[Click-target data]
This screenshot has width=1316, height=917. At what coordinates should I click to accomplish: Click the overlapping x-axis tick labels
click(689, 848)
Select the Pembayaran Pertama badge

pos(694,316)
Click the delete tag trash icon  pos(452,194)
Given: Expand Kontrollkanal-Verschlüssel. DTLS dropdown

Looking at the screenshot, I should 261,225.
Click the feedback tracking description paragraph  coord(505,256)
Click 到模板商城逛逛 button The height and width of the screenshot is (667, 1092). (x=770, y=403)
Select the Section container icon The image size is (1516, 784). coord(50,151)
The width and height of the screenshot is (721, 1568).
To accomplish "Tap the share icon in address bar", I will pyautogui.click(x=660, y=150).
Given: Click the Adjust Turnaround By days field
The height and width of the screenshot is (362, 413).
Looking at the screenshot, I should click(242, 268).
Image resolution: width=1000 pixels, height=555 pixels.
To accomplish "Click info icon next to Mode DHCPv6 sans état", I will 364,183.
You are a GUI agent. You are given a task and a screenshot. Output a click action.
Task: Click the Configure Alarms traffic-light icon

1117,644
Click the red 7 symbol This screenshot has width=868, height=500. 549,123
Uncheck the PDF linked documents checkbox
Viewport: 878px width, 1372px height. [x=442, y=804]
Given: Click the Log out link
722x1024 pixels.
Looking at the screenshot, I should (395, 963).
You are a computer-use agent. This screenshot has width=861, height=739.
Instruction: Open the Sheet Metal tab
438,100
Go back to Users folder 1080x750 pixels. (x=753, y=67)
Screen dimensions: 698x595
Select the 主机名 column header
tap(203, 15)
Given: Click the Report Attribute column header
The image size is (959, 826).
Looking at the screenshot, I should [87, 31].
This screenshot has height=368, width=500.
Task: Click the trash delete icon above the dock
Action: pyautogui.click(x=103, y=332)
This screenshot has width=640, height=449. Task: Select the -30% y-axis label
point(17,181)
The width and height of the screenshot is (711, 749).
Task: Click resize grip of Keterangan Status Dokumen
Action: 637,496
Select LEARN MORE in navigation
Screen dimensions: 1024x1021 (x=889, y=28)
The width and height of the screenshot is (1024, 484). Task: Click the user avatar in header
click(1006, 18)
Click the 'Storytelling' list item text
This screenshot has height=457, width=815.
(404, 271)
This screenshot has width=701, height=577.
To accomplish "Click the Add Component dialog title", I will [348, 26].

(EXERCISE AIM): Rewrite all of the rows above, replacing each "column header" with "table heading" and keeping everything else the same.

(SOLUTION):
This screenshot has width=1316, height=917. At what coordinates should I click to accomplish: Click the overlapping x-axis tick labels
click(689, 848)
Select the Pembayaran Pertama badge

pos(694,316)
Click the delete tag trash icon  pos(452,194)
Given: Expand Kontrollkanal-Verschlüssel. DTLS dropdown

Looking at the screenshot, I should 261,225.
Click the feedback tracking description paragraph  coord(505,256)
Click 到模板商城逛逛 button The height and width of the screenshot is (667, 1092). (x=770, y=403)
Select the Section container icon The image size is (1516, 784). coord(50,151)
The width and height of the screenshot is (721, 1568).
To accomplish "Tap the share icon in address bar", I will pyautogui.click(x=660, y=150).
Given: Click the Adjust Turnaround By days field
The height and width of the screenshot is (362, 413).
Looking at the screenshot, I should click(242, 268).
Image resolution: width=1000 pixels, height=555 pixels.
To accomplish "Click info icon next to Mode DHCPv6 sans état", I will 364,183.
You are a GUI agent. You are given a task and a screenshot. Output a click action.
Task: Click the Configure Alarms traffic-light icon

1117,644
Click the red 7 symbol This screenshot has width=868, height=500. 549,123
Uncheck the PDF linked documents checkbox
Viewport: 878px width, 1372px height. [x=442, y=804]
Given: Click the Log out link
722x1024 pixels.
Looking at the screenshot, I should (395, 963).
You are a computer-use agent. This screenshot has width=861, height=739.
Instruction: Open the Sheet Metal tab
438,100
Go back to Users folder 1080x750 pixels. (x=753, y=67)
Screen dimensions: 698x595
Select the 主机名 table heading
tap(203, 15)
Given: Click the Report Attribute table heading
The image size is (959, 826).
Looking at the screenshot, I should [87, 31].
This screenshot has height=368, width=500.
Task: Click the trash delete icon above the dock
Action: pyautogui.click(x=103, y=332)
This screenshot has width=640, height=449. Task: Select the -30% y-axis label
point(17,181)
The width and height of the screenshot is (711, 749).
Task: Click resize grip of Keterangan Status Dokumen
Action: 637,496
Select LEARN MORE in navigation
Screen dimensions: 1024x1021 (x=889, y=28)
The width and height of the screenshot is (1024, 484). Task: Click the user avatar in header
click(1006, 18)
Click the 'Storytelling' list item text
This screenshot has height=457, width=815.
(404, 271)
This screenshot has width=701, height=577.
To accomplish "Click the Add Component dialog title", I will [348, 26].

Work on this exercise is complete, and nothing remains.